Seine Kabinettssitzungen hält Laschet auf denselben Stühlen ab, auf denen schon die NRW-Minister der 1950er-Jahre saßen. Sein Diät-Rezept „Schlank im Schlaf“ scheitert inzwischen daran, dass er fast täglich bis tief in die Nacht arbeitet. Das Laschet-Kapitel ist reicher an Anekdoten und ärmer an Analyse als viele andere Kapitel des Buches - was auch daran liegen mag, dass der Politiker Laschet und seine Vision auch zur Mitte der Legislaturperiode hin noch immer kaum greifbar sind. Einerseits gibt er mit seinem Innenminister Herbert Reul (CDU) an der Seite den harten Sheriff, der das Verbrechen mit mehr Polizei und „Null Toleranz“-Parolen eindämmen will. Andererseits ist Laschet der Versöhnliche, der im Zweifel auch mit den Grünen regieren könnte. „In einer Zeit, in der Empörung und Wut das öffentliche Leben immer stärker bestimmen, wirkt Laschet wie ein Relikt aus einer unbekümmerten Vergangenheit“, schreibt Willeke.

Man kann dasselbe Phänomen auch kritischer beschreiben: Erst kürzlich stürzten Laschets Beliebtheitswerte in einer Umfrage um dramatische elf Prozent ab. Damit ist er der zur Zeit unpopulärste CDU-Ministerpräsident Deutschlands. Experten sehen den Einbruch von Laschets Beliebtheitswerten als Quittung für sein unklares politisches Profil.

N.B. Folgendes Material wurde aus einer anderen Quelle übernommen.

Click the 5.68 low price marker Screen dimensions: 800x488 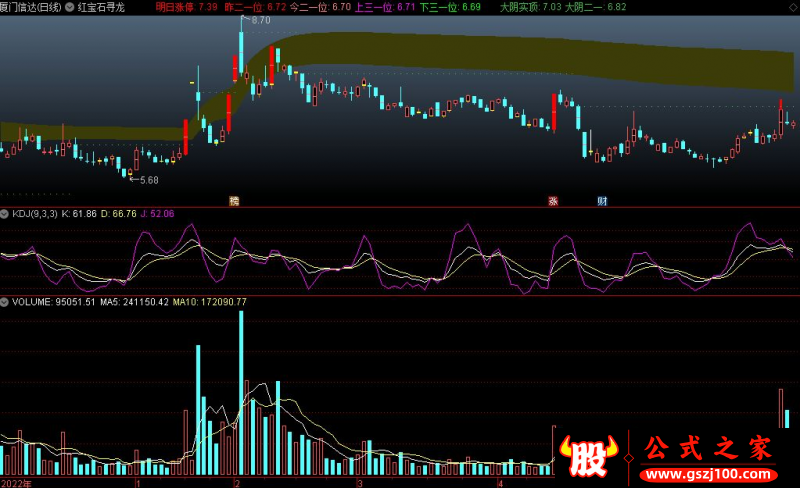pyautogui.click(x=147, y=180)
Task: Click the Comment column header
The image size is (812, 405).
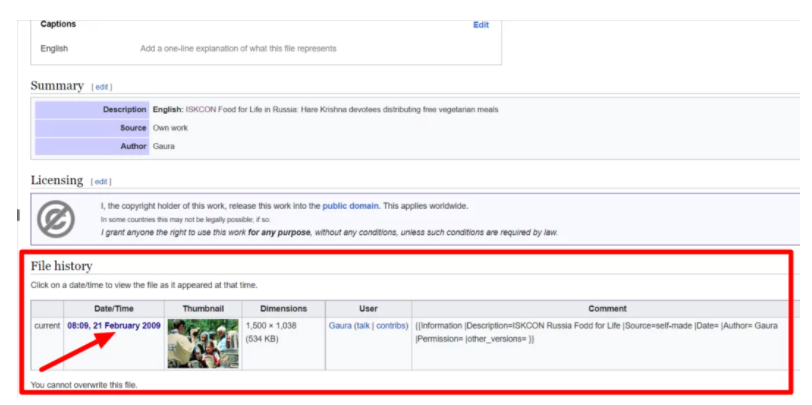Action: (x=607, y=309)
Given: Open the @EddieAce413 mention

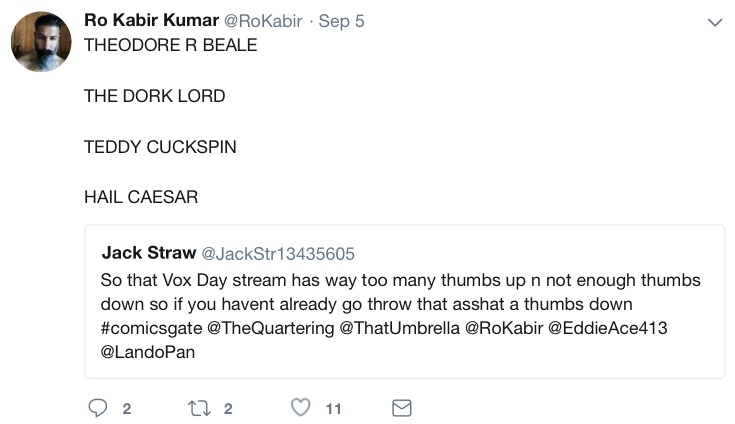Looking at the screenshot, I should (608, 328).
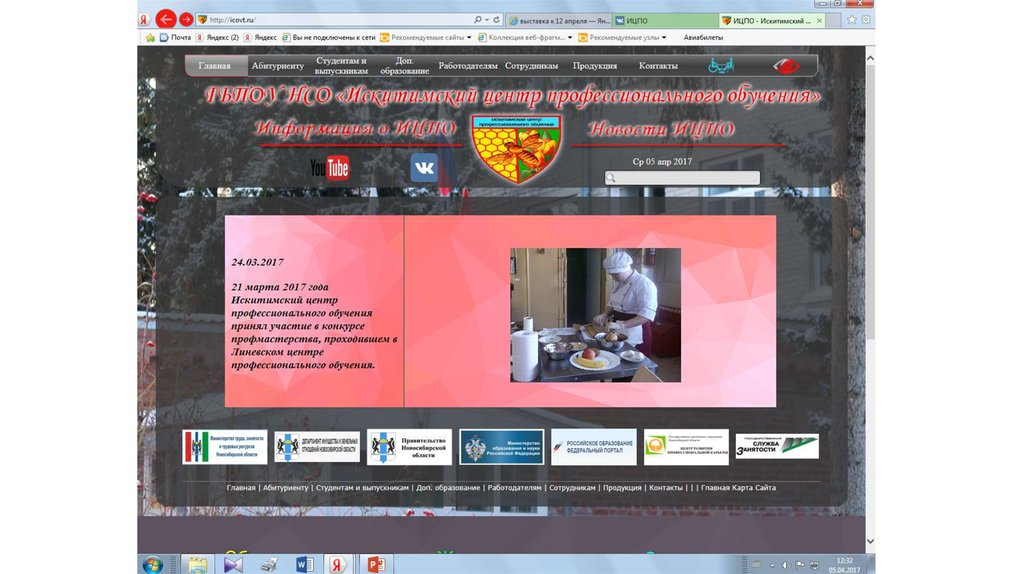Launch PowerPoint from the taskbar
This screenshot has height=574, width=1024.
(x=377, y=564)
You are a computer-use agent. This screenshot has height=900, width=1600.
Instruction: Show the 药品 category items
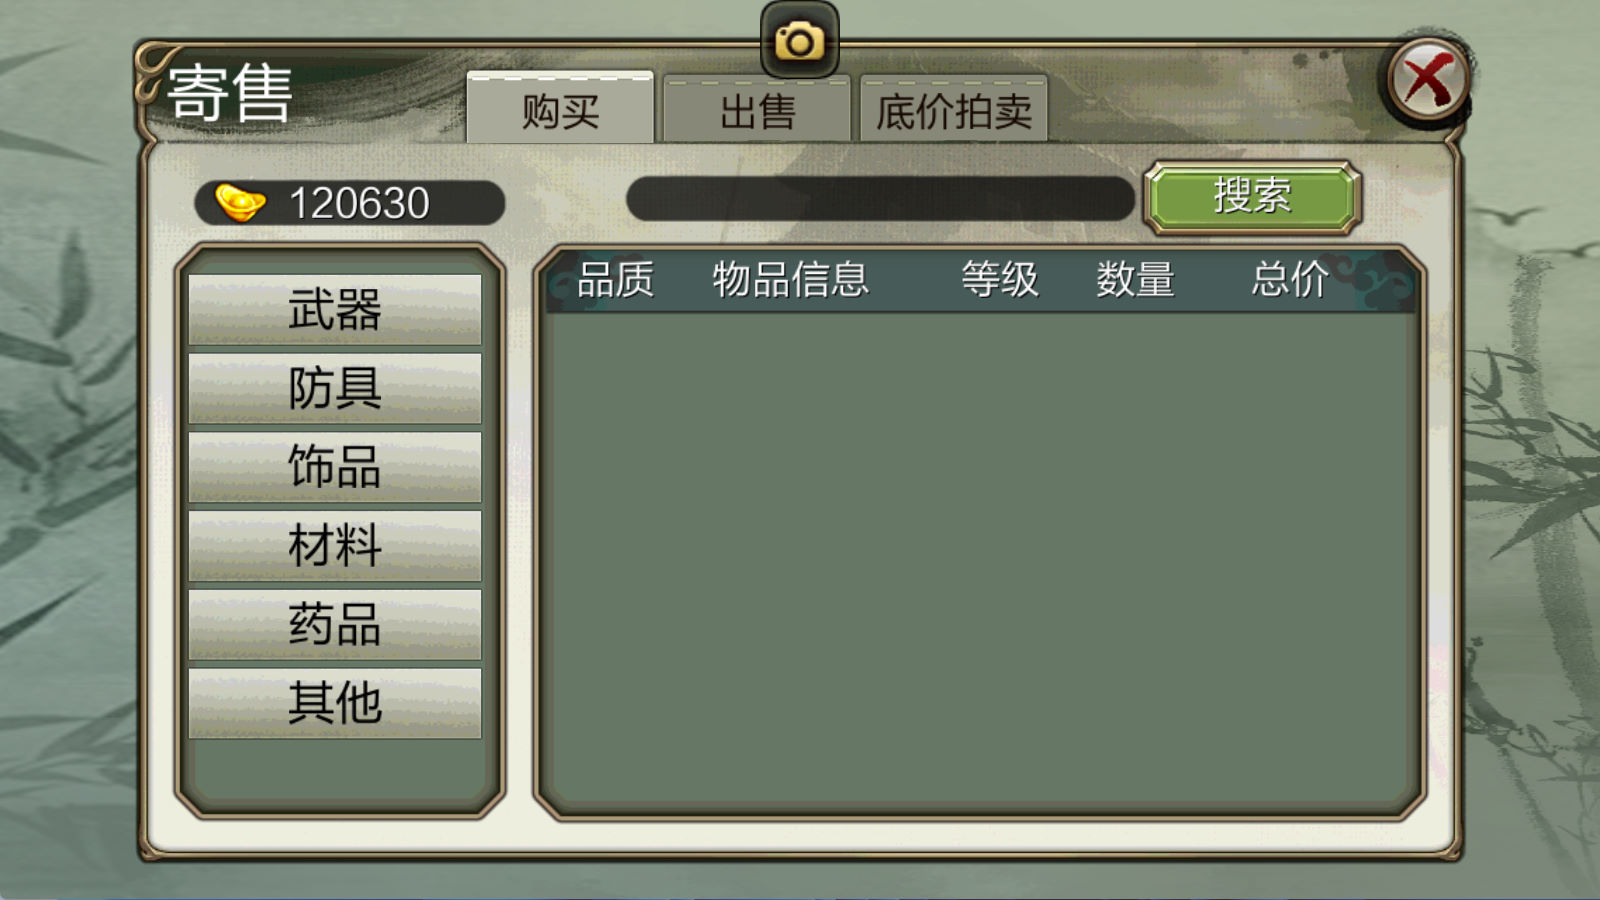[335, 625]
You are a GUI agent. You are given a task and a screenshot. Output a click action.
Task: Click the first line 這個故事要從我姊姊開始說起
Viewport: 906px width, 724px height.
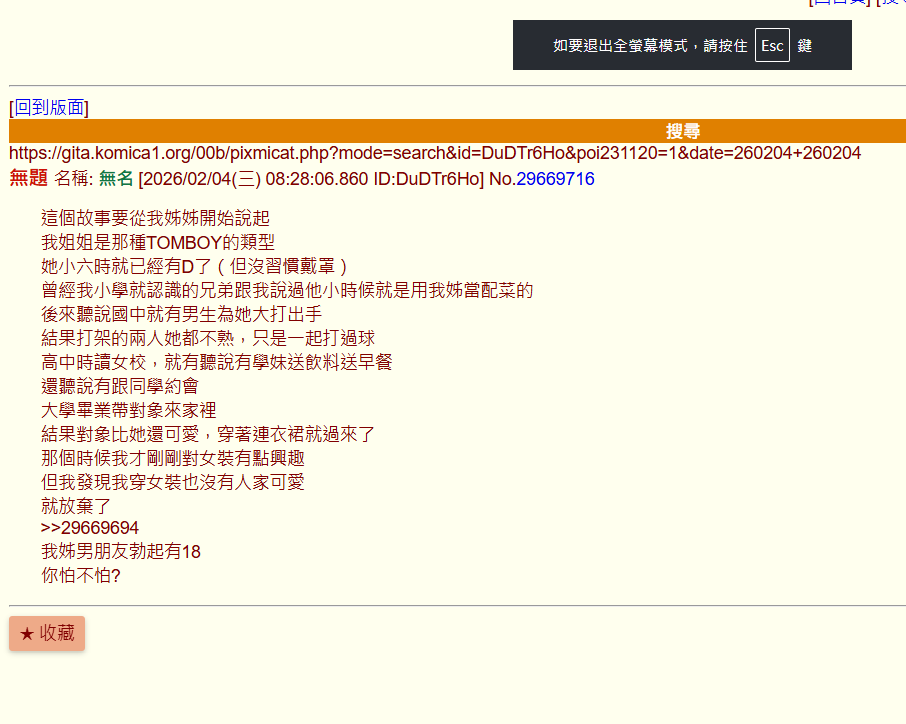coord(155,218)
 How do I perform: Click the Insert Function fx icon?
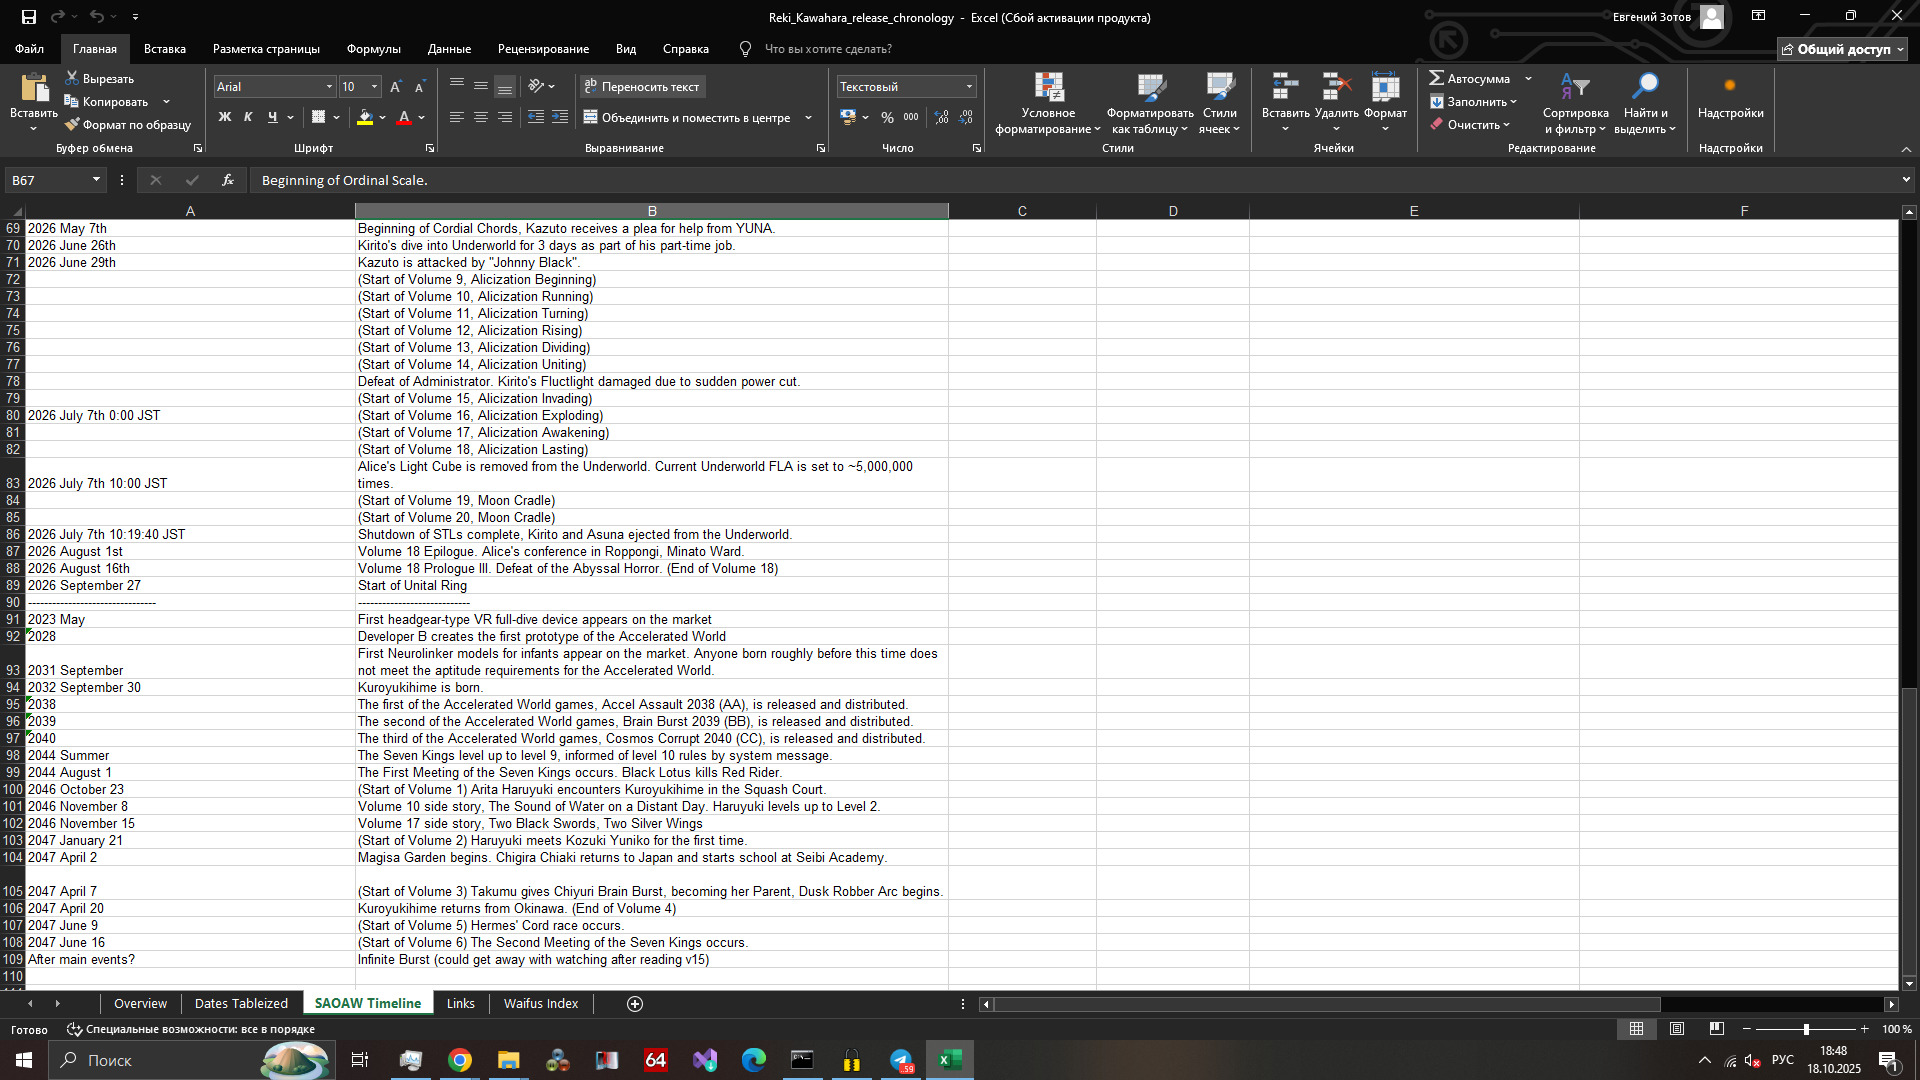click(x=228, y=180)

Andererseits kommt Laschet im direkten Kontakt mit den Bürgern fast überall und immer gut an. Die Menschen mögen den jovialen Rheinländer, der auch mal über sich selbst lachen kann. Im direkten Kontakt ähnelt die Wirkung von Laschets gewinnender Art der seiner Amtsvorgängerin, der „Kümmerin“ Hannelore Kraft. Trotzdem ist Laschet in der jüngsten Umfrage abgestürzt. Trotzdem hat Kraft die Wahl verloren.

 Vor der Villa Horion in Düsseldorf, wo heute Mittag das Buch über die NRW-Ministerpräsidenten vorgestellt wird, steht eine Johannes-Rau-Skulptur. Der Sozialdemokrat regierte 20 Jahre lang in NRW - länger als alle anderen Ministerpräsidenten.

Vor der Villa Horion in Düsseldorf, wo heute Mittag das Buch über die NRW-Ministerpräsidenten vorgestellt wird, steht eine Johannes-Rau-Skulptur. Der Sozialdemokrat regierte 20 Jahre lang in NRW - länger als alle anderen Ministerpräsidenten.

Foto: Endermann, Andreas

Was die Eingangsthese zu bestätigen scheint: Aus der Ferne betrachtet werden Politiker fast immer zum Opfer von Vorurteilen gegen ihren Berufsstand. Im persönlichen Umgang sind sie als Menschen erlebbar, die sich für andere Menschen interessieren und einsetzen. Den NRW-Ministerpräsidenten ein paar Stunden Buchlektüre zu widmen, ist keine abwegige Idee.